For legal and compliance executives, the current political landscape means potential changes to trade, tax and competition policy. Legal needs to identify and coordinate regulatory tracking efforts with regulatory affairs and other relevant corporate functions while building strategies for how the company develops its public position on sensitive political issues.
Political instability also makes it more likely that global legal and regulatory frameworks will fragment as more countries assert their place in the global regulatory and economic environment. For example, countries including the United States, United Kingdom, Germany, China, Canada, Mexico and Colombia have all recently created new privacy and data protection regulations—a trend that is likely to continue in the next few years as nascent legal issues (e.g., AI liability) become regulated. This fragmentation makes it harder for the business to execute quickly and at scale. It will be increasingly important for legal teams to develop transparent standards when determining when to adopt global policy standards and when to allow variation by jurisdiction.
|Theme 4: Transparency and Public Expectation
With everyone having some form of social media and/or other communication platform, it's now easier than ever to get an inside look into organizations. Unfortunately, companies aren't always prepared for the transparency or the public's reaction to it. Companies must be prepared for and responsive to emerging, and sometimes viral, news stories by developing strategies for shaping public perception.
One way legal can do this is by championing a corporate culture of integrity. A company's culture, that is, the deeply held assumptions and beliefs among employees about how the company operates, is now considered one of its most important corporate assets. C-suite executives recognize the importance of a positive corporate culture that aligns to organizational objectives, with 87 percent of executives considering this to be a competitive advantage. Further, a weak culture leads to a poor compliance environment and lower performance, with employees in lower-integrity cultures being 67 percent more likely to observe misconduct happening in their organization.

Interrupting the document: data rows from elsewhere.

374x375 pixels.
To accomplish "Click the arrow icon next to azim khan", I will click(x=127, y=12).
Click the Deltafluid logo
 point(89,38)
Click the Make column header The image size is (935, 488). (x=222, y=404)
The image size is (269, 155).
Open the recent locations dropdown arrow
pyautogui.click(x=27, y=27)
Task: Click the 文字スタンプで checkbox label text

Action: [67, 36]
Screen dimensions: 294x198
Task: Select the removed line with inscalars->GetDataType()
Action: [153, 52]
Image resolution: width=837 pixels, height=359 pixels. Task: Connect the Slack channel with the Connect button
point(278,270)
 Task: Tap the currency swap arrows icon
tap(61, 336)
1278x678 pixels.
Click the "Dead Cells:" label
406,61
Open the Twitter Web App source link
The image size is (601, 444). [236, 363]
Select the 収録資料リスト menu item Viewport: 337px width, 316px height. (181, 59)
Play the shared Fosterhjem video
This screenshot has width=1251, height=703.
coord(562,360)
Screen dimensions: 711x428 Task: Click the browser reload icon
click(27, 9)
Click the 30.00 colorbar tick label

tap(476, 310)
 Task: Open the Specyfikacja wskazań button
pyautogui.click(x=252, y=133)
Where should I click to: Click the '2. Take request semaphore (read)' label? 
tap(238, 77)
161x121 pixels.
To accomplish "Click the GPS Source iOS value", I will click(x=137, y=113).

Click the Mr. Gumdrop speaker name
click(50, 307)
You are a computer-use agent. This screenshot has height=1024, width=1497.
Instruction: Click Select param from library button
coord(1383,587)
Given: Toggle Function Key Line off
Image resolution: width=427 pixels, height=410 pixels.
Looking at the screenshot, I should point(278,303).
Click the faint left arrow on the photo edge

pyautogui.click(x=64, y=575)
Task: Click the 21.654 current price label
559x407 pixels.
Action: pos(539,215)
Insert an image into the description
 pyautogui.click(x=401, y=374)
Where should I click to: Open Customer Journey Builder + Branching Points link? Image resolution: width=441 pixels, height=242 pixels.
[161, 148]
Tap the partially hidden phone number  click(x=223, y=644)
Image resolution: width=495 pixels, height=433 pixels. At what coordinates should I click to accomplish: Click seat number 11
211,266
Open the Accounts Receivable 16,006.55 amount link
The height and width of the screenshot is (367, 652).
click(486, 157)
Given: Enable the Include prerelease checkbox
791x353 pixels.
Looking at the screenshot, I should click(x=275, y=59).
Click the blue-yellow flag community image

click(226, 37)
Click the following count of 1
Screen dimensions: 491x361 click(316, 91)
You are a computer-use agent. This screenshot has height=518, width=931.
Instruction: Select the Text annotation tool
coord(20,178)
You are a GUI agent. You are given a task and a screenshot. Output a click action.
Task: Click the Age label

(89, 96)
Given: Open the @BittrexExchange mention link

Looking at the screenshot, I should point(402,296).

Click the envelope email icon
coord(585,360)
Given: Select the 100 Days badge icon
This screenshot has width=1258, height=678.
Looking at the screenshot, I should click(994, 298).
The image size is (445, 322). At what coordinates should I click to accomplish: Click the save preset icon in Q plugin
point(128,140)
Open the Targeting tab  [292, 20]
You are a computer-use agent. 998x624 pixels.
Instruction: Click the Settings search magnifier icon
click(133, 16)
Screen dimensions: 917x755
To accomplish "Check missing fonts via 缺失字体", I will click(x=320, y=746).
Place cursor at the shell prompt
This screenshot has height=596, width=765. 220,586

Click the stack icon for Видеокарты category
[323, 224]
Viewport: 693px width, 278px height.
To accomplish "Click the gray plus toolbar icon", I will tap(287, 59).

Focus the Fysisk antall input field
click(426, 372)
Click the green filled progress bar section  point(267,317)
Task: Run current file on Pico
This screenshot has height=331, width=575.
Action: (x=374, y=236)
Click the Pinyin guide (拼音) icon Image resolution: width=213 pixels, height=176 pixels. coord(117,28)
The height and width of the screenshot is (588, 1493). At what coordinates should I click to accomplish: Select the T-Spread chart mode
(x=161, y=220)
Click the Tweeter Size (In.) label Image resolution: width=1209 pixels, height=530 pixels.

Another way legal can prepare is through management of the company's reputation. The recent wave of corporate scandals has undermined an already-declining trust in companies from employees, consumers and policymakers. In fact, the 2017 Edelman Trust Barometer reveals only 52 percent of consumers trust corporations and only 37 percent of consumers view CEOs as being “credible.”
To maintain corporate reputation and trust, today's corporate legal teams must confirm that their organization has an existing crisis management that is both documented and clarifies functional responsibilities. Further, legal teams must work with their CEOs and heads of HR to adapt your value proposition to the needs of key communities.
|Legal's Challenge
Across 2018, it will be critical for organizations to proactively manage these risks. To do so, legal must provide assurance over new risks that may not be traditionally part of its portfolio and continue to evolve its approach while continuing to support business strategy.
Abbott Martin is a legal research leader at Gartner, a research and advisory company headquartered in Stamford, Connecticut.